Excerpted records:
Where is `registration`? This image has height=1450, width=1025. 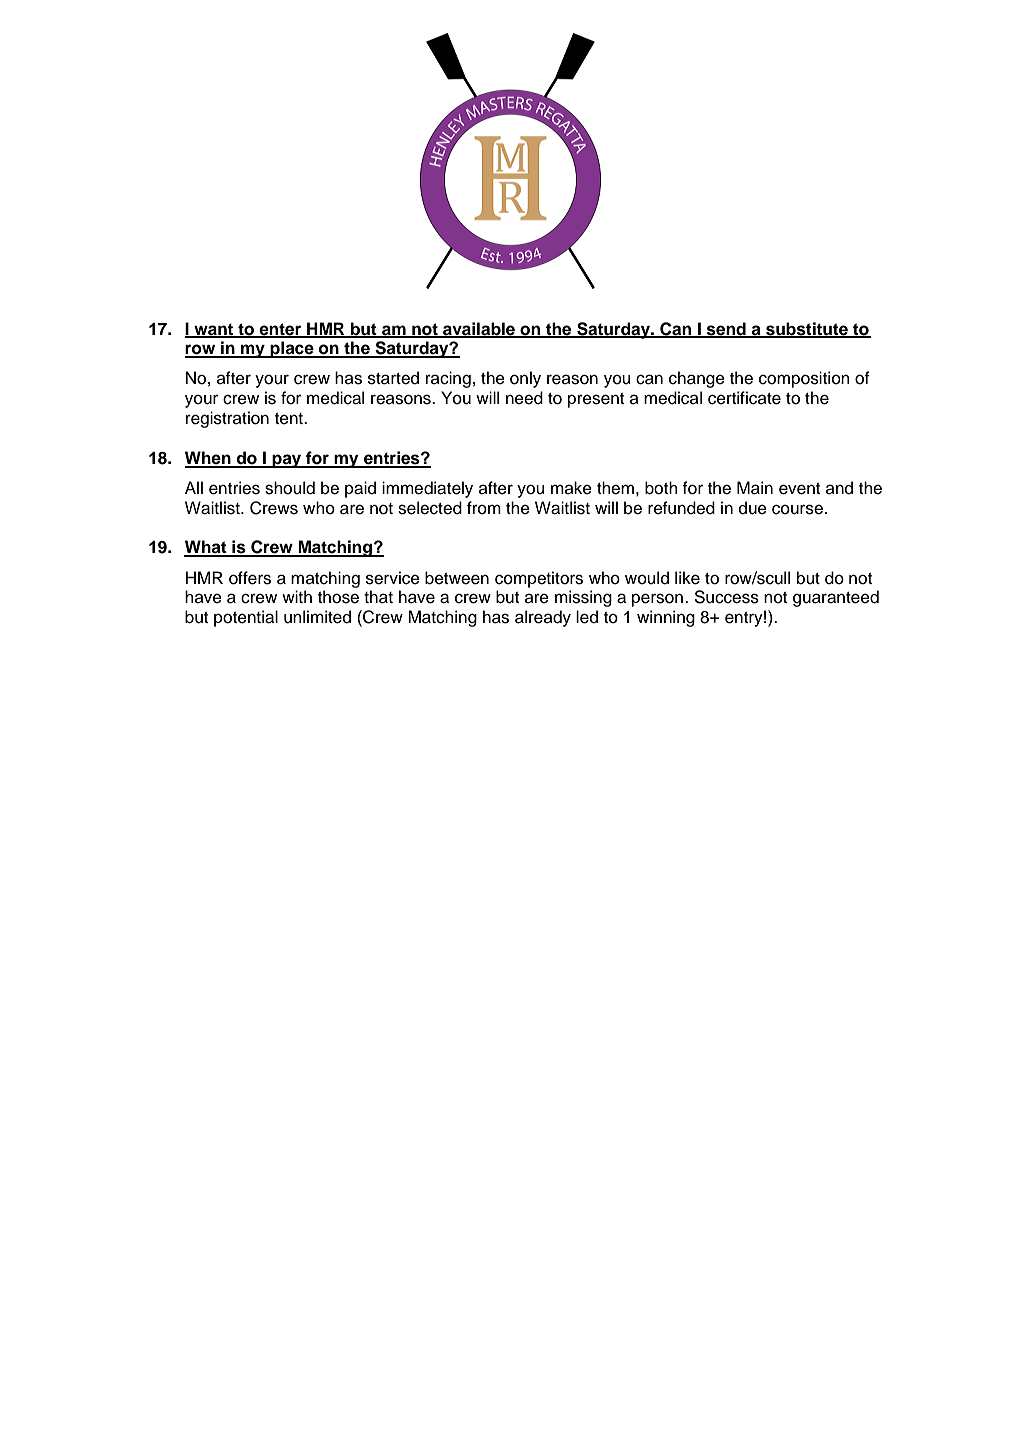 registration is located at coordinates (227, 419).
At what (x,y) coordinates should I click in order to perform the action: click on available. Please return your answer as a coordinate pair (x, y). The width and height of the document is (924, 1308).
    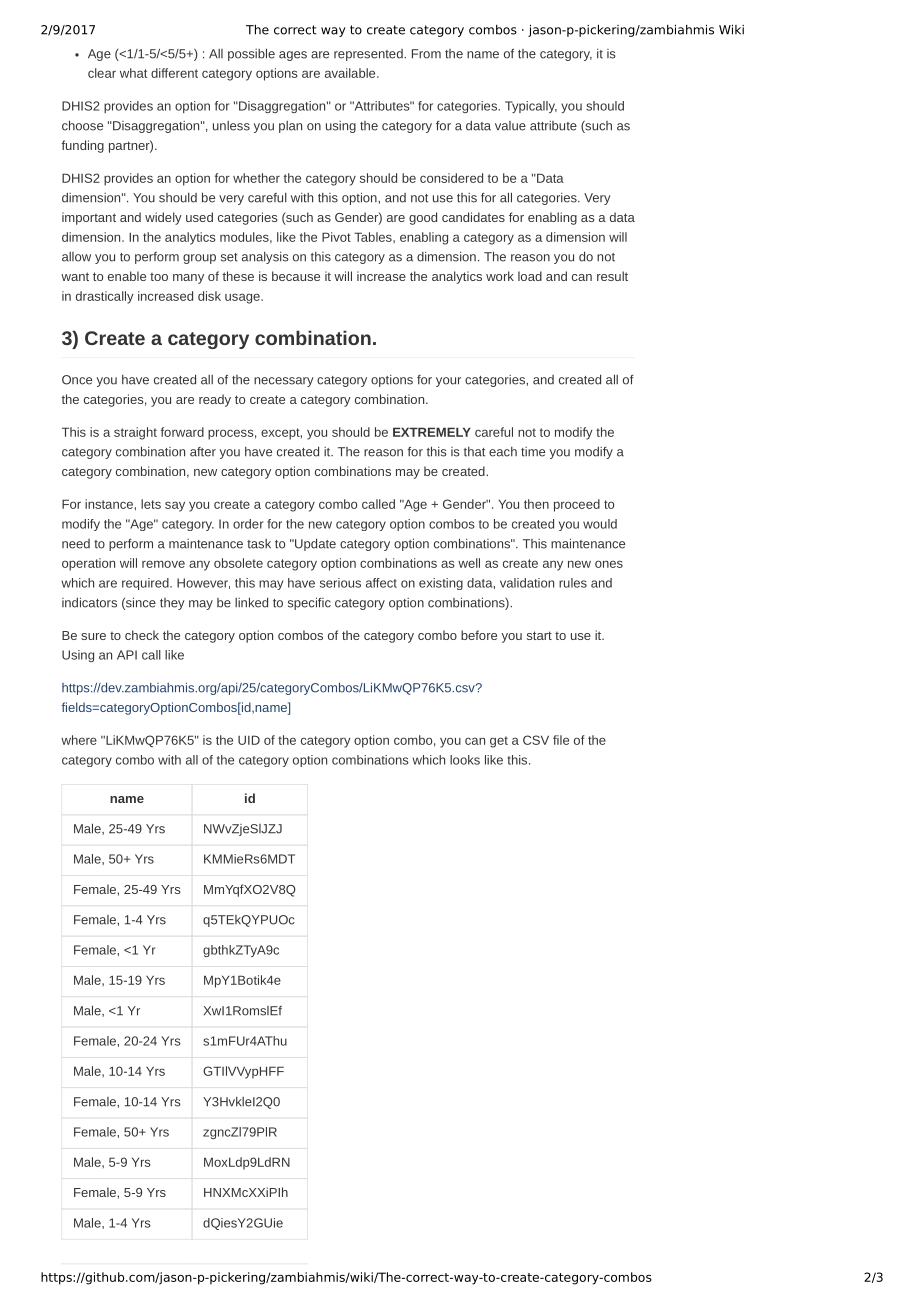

--

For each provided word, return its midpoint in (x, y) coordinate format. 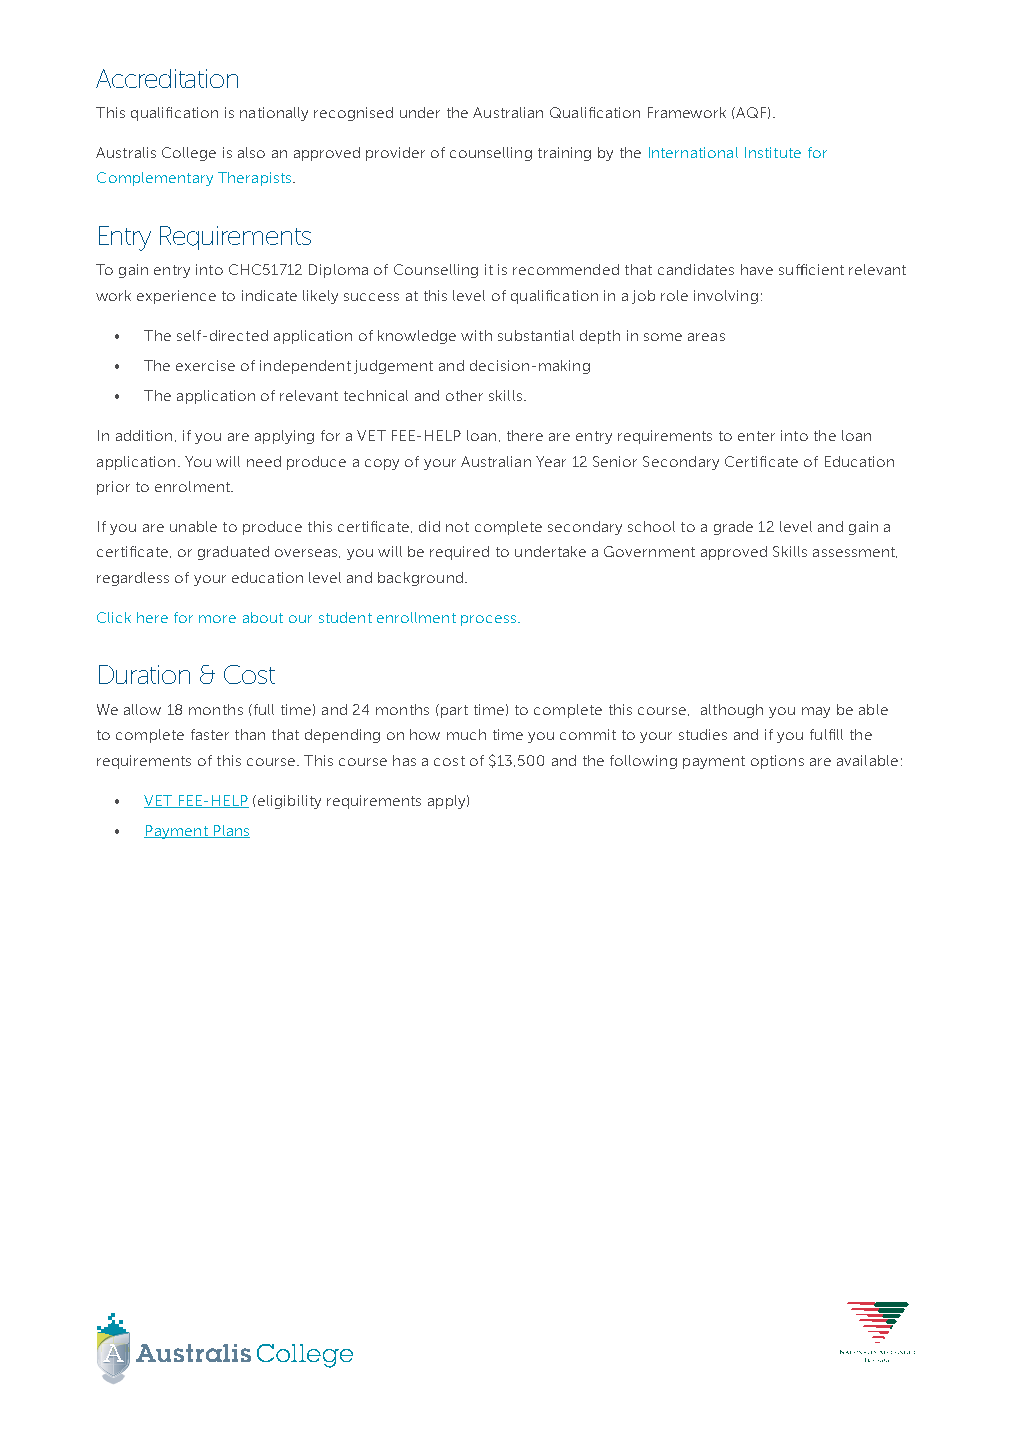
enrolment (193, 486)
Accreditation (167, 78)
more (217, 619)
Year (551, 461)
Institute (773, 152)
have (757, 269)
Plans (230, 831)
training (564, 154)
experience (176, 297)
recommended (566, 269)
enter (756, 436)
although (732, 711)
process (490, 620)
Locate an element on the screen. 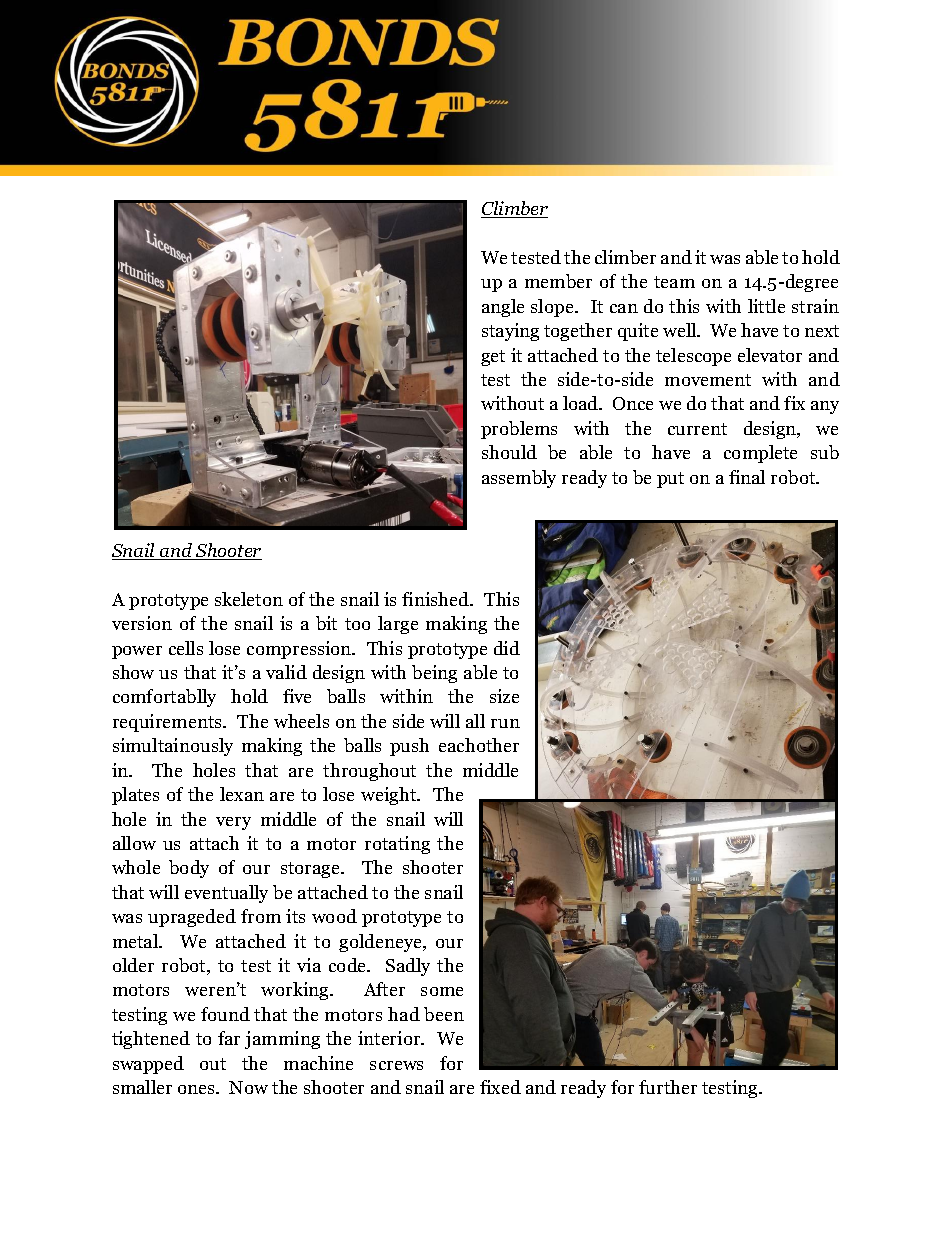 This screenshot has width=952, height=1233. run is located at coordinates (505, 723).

Written exercise: Update every row from the line containing "Accreditation (167, 78)" down to the line containing "process (490, 620)", changing "training" to "coursework". Reproduce those lines with nothing else altered.

In response:
Accreditation (167, 78)
more (217, 619)
Year (551, 461)
Institute (773, 152)
have (757, 269)
Plans (230, 831)
coursework (564, 154)
experience (176, 297)
recommended (566, 269)
enter (756, 436)
although (732, 711)
process (490, 620)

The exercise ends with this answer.